Alex -


5 SharePoint migration challenges and how to overcome them

A move to SharePoint Online from a legacy system can help organizations modernize their ECM strategies. Yet, customizations and poor planning often hinder implementation.

Enterprise content management platforms, like SharePoint, help users store, manage and retrieve their digital assets.

In the past, most organizations used SharePoint Server, an on-premises system that stores data within users' own private or public data centers. Yet, since the introduction of SharePoint Online, a cloud-based version of the system, many organizations have abandoned the on-premises deployment model for the cloud. This move to SharePoint Online comes with its own set of challenges that organizations must overcome to reap the benefits of a cloud system.

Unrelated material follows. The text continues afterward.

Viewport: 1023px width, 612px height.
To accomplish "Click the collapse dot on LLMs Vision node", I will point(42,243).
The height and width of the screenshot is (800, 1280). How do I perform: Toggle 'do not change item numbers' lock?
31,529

The challenges associated with data migrations from SharePoint Server to SharePoint Online can differ from instance to instance based on various factors, such as customization complexity, data size, and SharePoint Server version and features. Yet, preparation can help users overcome these issues.

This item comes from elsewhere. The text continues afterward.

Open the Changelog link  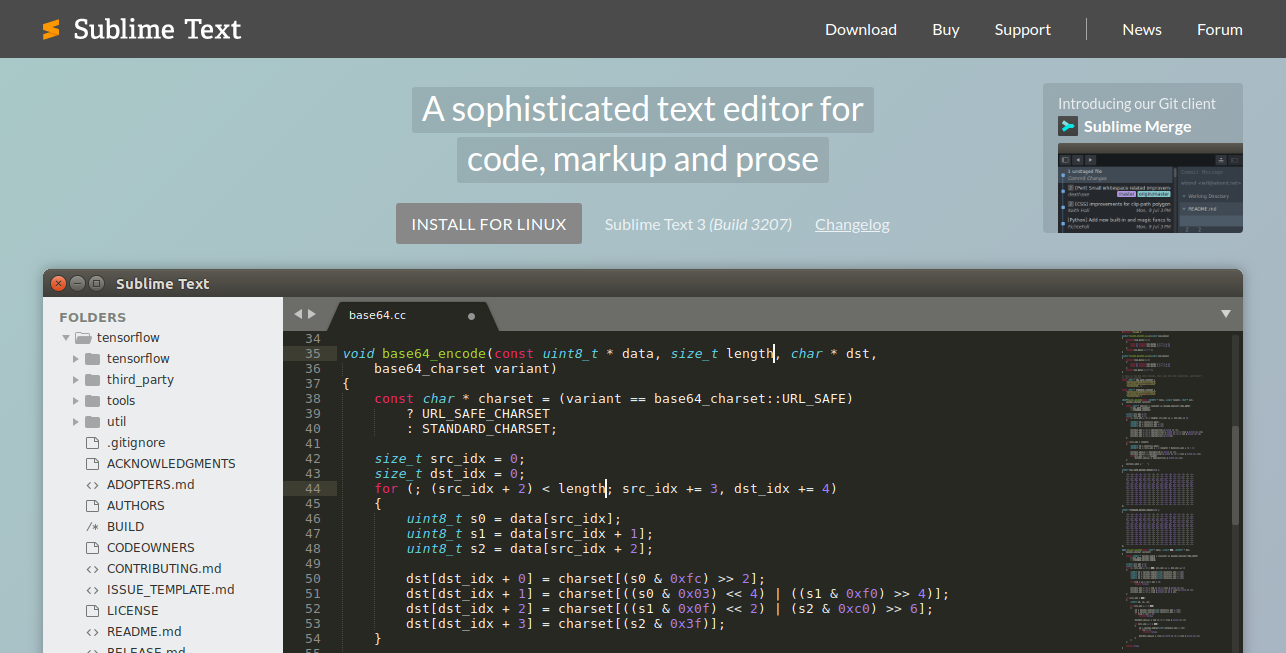852,224
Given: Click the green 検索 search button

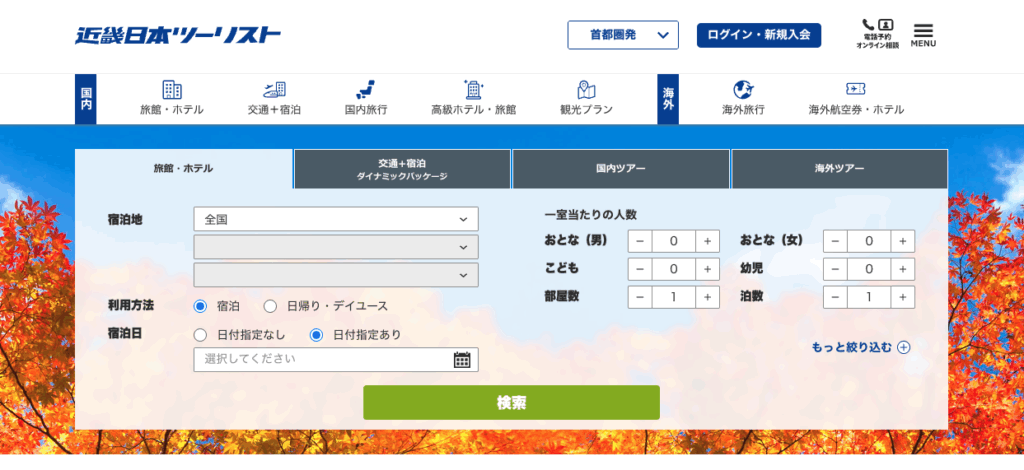Looking at the screenshot, I should pyautogui.click(x=511, y=402).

Explore the top five challenges organizations face as they move from on-premises SharePoint options to SharePoint Online, and learn how to overcome them.

1. Lack of planning

SharePoint migrations can fail, especially those that involve complex data architectures and customizations. This often happens when organizations skip key steps in the planning process, resulting in gaps or missing functionality in the new environment. If this happens, users might not be able to perform the same functions they performed in their legacy systems, like using InfoPath -- a retired app that lets users create intake forms -- or connecting to network shares from within SharePoint.

To overcome this challenge, organizations should create a detailed migration plan that considers the following:

  • Security. Maintain data security and map permissions.
  • Content. Carefully organize all content, including documents, lists and libraries.
  • Features. Map current features to their SharePoint Online counterparts.
  • Migration tools. Research migration tools to find one that suits the organization's specific needs.

2. Legacy services and features

Legacy customizations can cause problems because SharePoint Online might not support them. For instance, many SharePoint Server customers use tools like InfoPath, PerformancePoint and the workflow engine, but SharePoint Online doesn't offer those capabilities. This can hinder the success of the migration, as the functionalities are not available in the new platform.

IT teams must ensure their customizations are compatible with the new system, or they may need to prepare for a redesign. SharePoint admins can choose to inventory any features they use that are not available in the new environment. Then, they can evaluate the redesign of this functionality in SharePoint's new services, including Power Apps, Power BI and Power Automate.

3. Broken links

For some organizations, SharePoint is the go-to place to store Microsoft Office content, such as Excel, Word and PowerPoint files. That means any content inside those files that links to other SharePoint documents results in broken links once the organization migrates the content to SharePoint Online.

To prevent these broken links, the SharePoint administrator should evaluate and analyze all the stored content and then modify the files with hardcoded links after the migration to ensure they work correctly in the new platform.

4. Migration tool limitations

Some SharePoint migration tools don't support older versions of SharePoint. For instance, Microsoft offers the free SharePoint Migration Tool to help customers move from the most recent SharePoint Server version to the cloud. Yet, the tool does not support migration from older versions.

As a result, some organizations might consider paid migration tools, like ShareGate and AvePoint. Alternatively, they could start with a new SharePoint site and leave all legacy content behind.

5. Cost management

Microsoft offers SharePoint Online in most Microsoft 365 plans, such as Enterprise, Business Standard and Premium licenses. Yet, storage is based on the number of users. For instance, it offers 10 GB per eligible user license and 1 TB of base storage. Some customers may have more than 1 TB of data and a small set of users, which means they may need to purchase additional storage for their implementation. Organizations must plan for SharePoint costs, including any other possible services outside of SharePoint, such as Power Apps Premium, that they might need.

To overcome SharePoint migration challenges, organizations must take appropriate steps to evaluate the current environment. Addressing these challenges requires careful planning, skilled resource allocation and, often, the assistance of SharePoint migration specialists.

Reda Chouffani runs the consulting practice he co-founded, Biz Technology Solutions, Inc. He is a healthcare informatics consultant, cloud expert and business intelligence architect who helps enterprise clients make the best use of technology to streamline operations and improve productivity.